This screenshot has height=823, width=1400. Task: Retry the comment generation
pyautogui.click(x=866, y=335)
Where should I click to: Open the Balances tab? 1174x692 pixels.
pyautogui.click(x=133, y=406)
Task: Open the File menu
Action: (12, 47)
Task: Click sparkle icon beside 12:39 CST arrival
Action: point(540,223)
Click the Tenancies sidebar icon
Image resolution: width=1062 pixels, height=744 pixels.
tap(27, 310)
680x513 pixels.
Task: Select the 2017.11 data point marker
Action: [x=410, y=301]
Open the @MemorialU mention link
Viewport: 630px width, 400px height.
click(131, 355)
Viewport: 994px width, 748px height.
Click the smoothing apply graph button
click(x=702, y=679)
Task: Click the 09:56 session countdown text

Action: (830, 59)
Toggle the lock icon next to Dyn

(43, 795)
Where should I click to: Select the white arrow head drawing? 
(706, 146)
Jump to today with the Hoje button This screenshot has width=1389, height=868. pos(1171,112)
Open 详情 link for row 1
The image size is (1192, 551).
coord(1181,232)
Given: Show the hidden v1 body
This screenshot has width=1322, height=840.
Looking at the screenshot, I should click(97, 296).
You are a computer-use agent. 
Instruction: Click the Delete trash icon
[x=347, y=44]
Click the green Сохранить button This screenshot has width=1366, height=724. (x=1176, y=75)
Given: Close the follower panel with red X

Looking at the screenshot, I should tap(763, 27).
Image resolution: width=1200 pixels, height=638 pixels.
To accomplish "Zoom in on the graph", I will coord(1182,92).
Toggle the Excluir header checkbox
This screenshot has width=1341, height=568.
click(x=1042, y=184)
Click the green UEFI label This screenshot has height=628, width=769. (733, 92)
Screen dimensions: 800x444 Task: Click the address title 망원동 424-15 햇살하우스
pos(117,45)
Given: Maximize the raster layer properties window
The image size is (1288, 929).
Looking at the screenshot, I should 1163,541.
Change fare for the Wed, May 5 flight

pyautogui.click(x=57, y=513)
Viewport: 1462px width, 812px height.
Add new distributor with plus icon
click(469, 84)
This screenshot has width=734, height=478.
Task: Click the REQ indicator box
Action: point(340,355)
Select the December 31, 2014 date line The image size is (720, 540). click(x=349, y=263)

•••••

Your reply should consist of all the records, set down exactly.

= ANSWER =
This screenshot has height=823, width=1400. Task: Retry the comment generation
pyautogui.click(x=866, y=335)
Where should I click to: Open the Balances tab? 1174x692 pixels.
pyautogui.click(x=133, y=406)
Task: Open the File menu
Action: (12, 47)
Task: Click sparkle icon beside 12:39 CST arrival
Action: point(540,223)
Click the Tenancies sidebar icon
Image resolution: width=1062 pixels, height=744 pixels.
tap(27, 310)
680x513 pixels.
Task: Select the 2017.11 data point marker
Action: [x=410, y=301]
Open the @MemorialU mention link
Viewport: 630px width, 400px height.
click(131, 355)
Viewport: 994px width, 748px height.
Click the smoothing apply graph button
click(x=702, y=679)
Task: Click the 09:56 session countdown text

Action: (830, 59)
Toggle the lock icon next to Dyn

(43, 795)
Where should I click to: Select the white arrow head drawing? 
(706, 146)
Jump to today with the Hoje button This screenshot has width=1389, height=868. pos(1171,112)
Open 详情 link for row 1
The image size is (1192, 551).
coord(1181,232)
Given: Show the hidden v1 body
This screenshot has width=1322, height=840.
Looking at the screenshot, I should click(97, 296).
You are a computer-use agent. 
Instruction: Click the Delete trash icon
[x=347, y=44]
Click the green Сохранить button This screenshot has width=1366, height=724. (x=1176, y=75)
Given: Close the follower panel with red X

Looking at the screenshot, I should tap(763, 27).
Image resolution: width=1200 pixels, height=638 pixels.
To accomplish "Zoom in on the graph", I will coord(1182,92).
Toggle the Excluir header checkbox
This screenshot has width=1341, height=568.
click(x=1042, y=184)
Click the green UEFI label This screenshot has height=628, width=769. (733, 92)
Screen dimensions: 800x444 Task: Click the address title 망원동 424-15 햇살하우스
pos(117,45)
Given: Maximize the raster layer properties window
The image size is (1288, 929).
Looking at the screenshot, I should 1163,541.
Change fare for the Wed, May 5 flight

pyautogui.click(x=57, y=513)
Viewport: 1462px width, 812px height.
Add new distributor with plus icon
click(469, 84)
This screenshot has width=734, height=478.
Task: Click the REQ indicator box
Action: point(340,355)
Select the December 31, 2014 date line The image size is (720, 540). click(x=349, y=263)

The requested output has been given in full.